LB: In the past, insulin-like growth factor I, a cytokine produced by MSCs, was tested in patients with acute kidney injury with poor results. This experience suggests that the local effect of MSCs revolves around the orchestration of several factors rather than a single cytokine. This notion supports the investigation of complex MSC products such as exosomes that may alter the local milieu by horizontal transfer of several genes.
eAJKD: When do you see MSC therapy becoming common practice in renal medicine?

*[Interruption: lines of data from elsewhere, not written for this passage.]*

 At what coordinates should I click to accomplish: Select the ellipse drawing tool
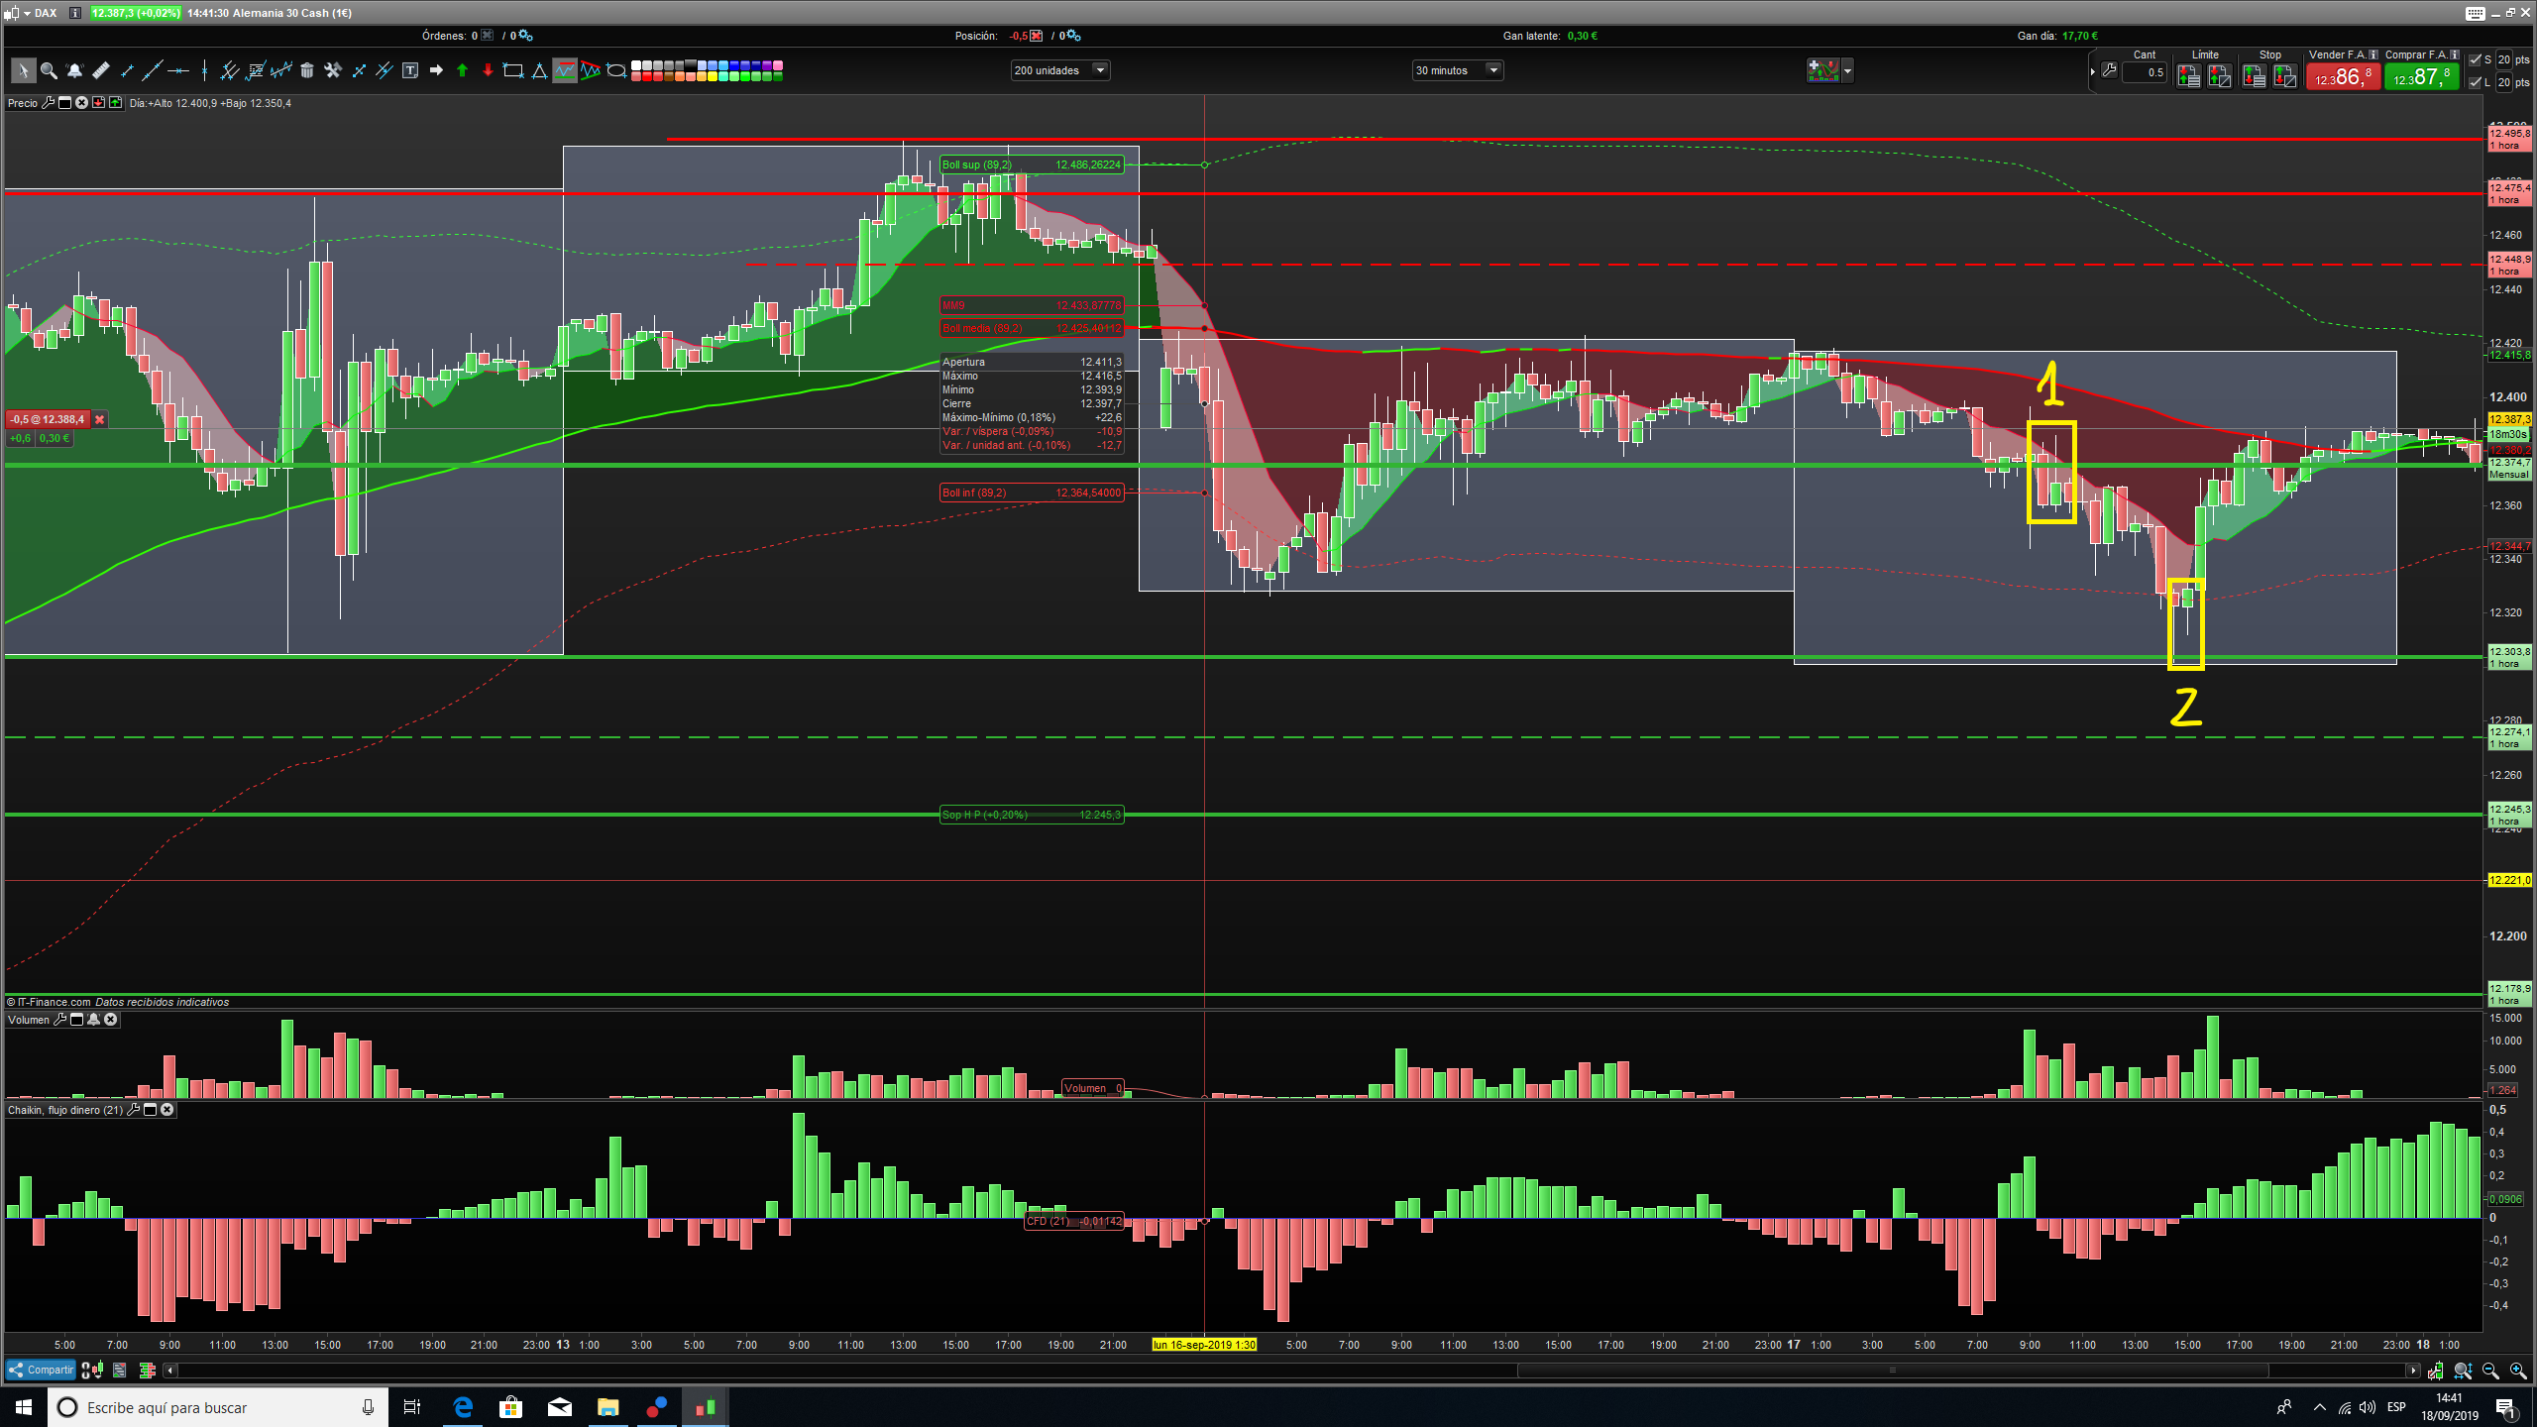pyautogui.click(x=616, y=70)
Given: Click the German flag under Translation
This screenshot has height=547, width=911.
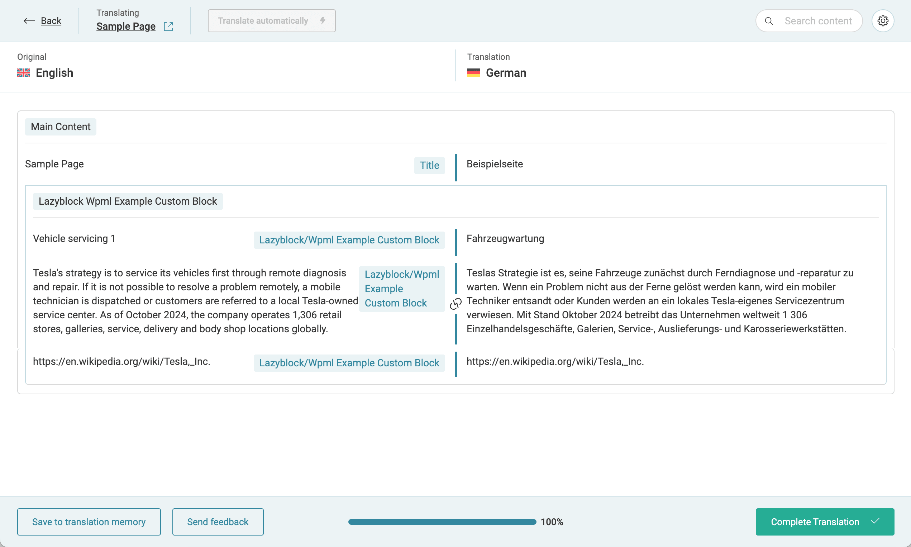Looking at the screenshot, I should click(474, 73).
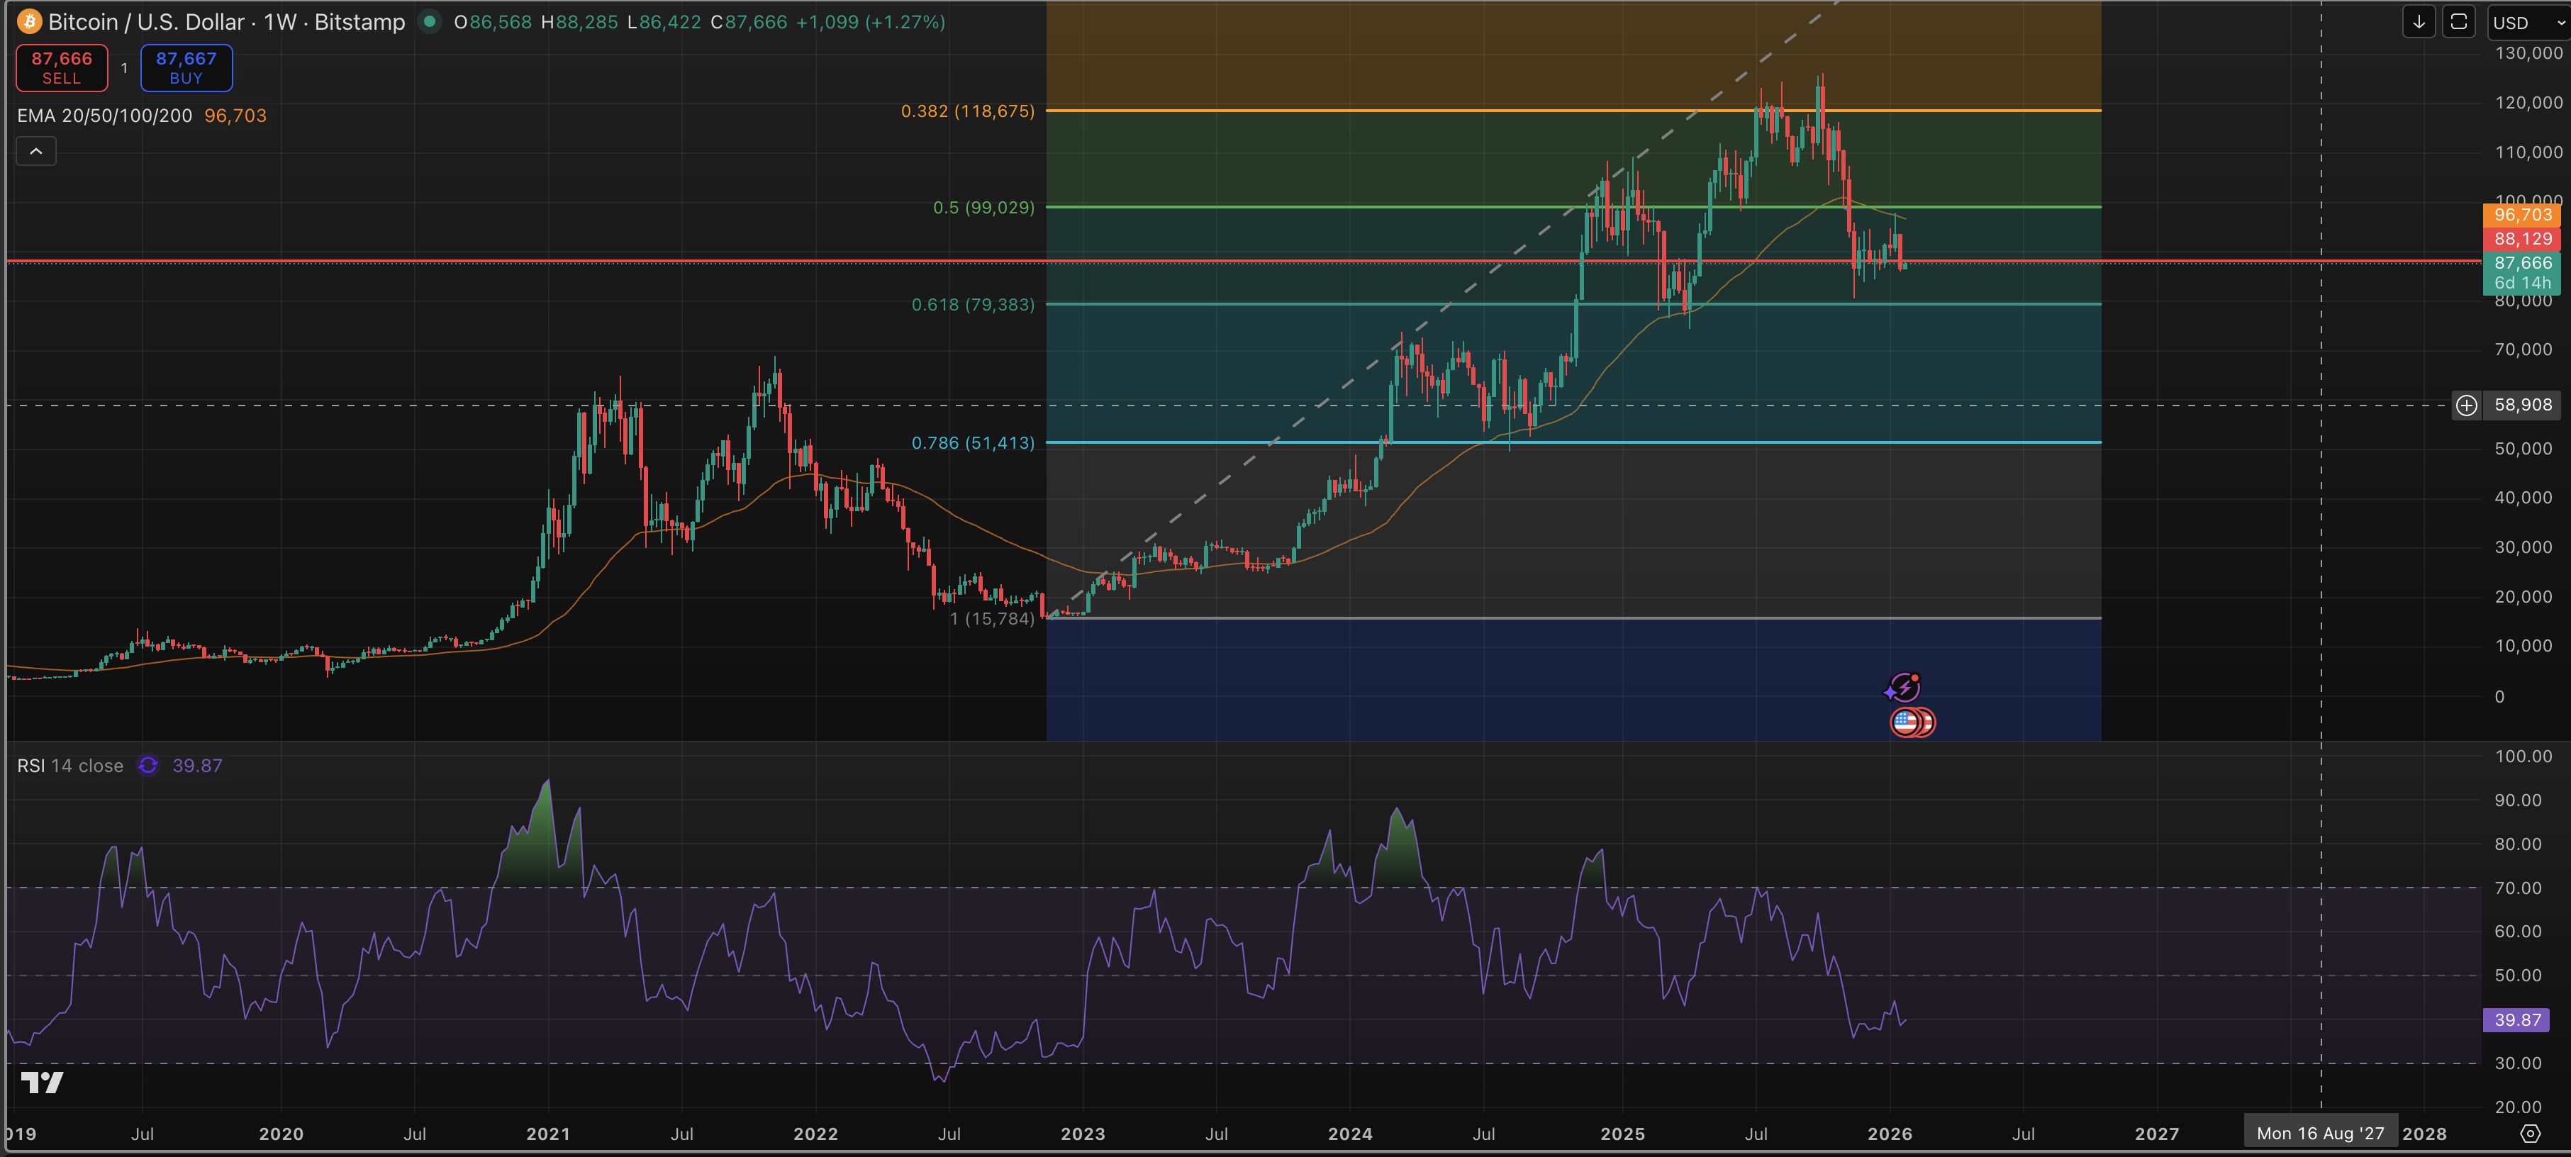Click the plus icon next to 58,908
Viewport: 2571px width, 1157px height.
(2466, 404)
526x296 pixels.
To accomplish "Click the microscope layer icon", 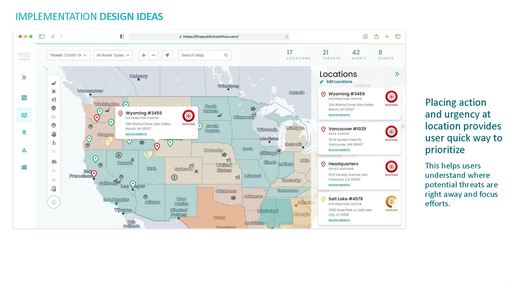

LB: As stated above, long-term results are required, in particular to further define the safety profile of MSC therapy. An additional boost may derive from the use of allogeneic MSCs. If this approach is supported by positive clinical trial results, it may override several practical problems of autologous MSCs in terms of cell preparation, characterization, and safety control.
The next 3-4 years will be crucial to define whether MSC therapy is a real step forward, or just another unsustained promise.